Reproduce all entries below verbatim. Skip the pictures.
(RECORDS TO USE begins)
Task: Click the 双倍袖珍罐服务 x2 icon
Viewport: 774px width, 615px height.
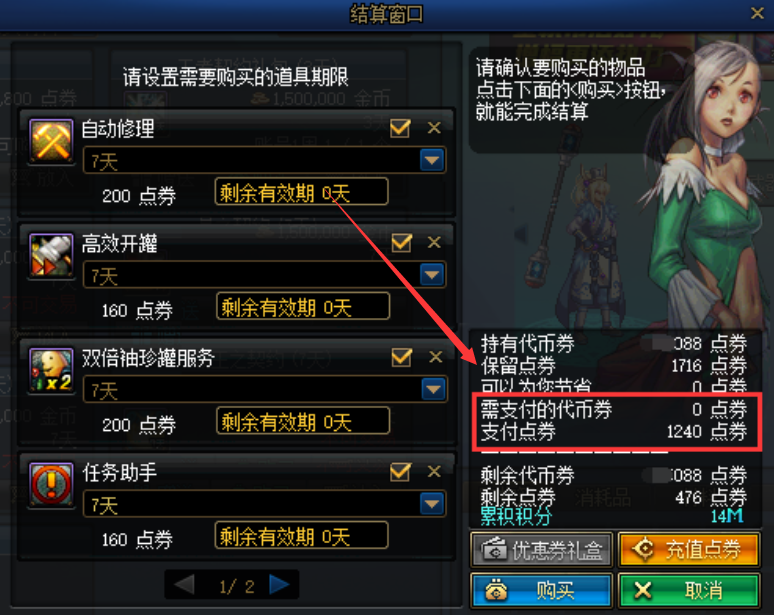Action: (x=51, y=370)
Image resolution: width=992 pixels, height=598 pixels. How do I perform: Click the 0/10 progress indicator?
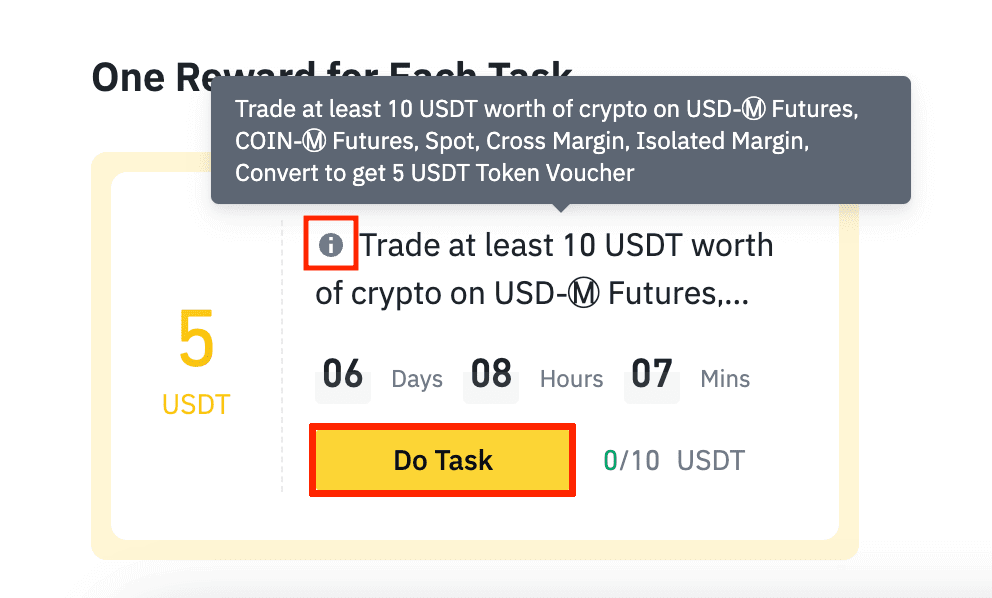tap(631, 461)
(RECORDS TO USE ends)
*EXPECTED OUTPUT*.
Task: Click the 双倍袖珍罐服务 x2 icon
Viewport: 774px width, 615px height.
Action: (x=51, y=370)
Image resolution: width=992 pixels, height=598 pixels. How do I perform: Click the 0/10 progress indicator?
tap(631, 461)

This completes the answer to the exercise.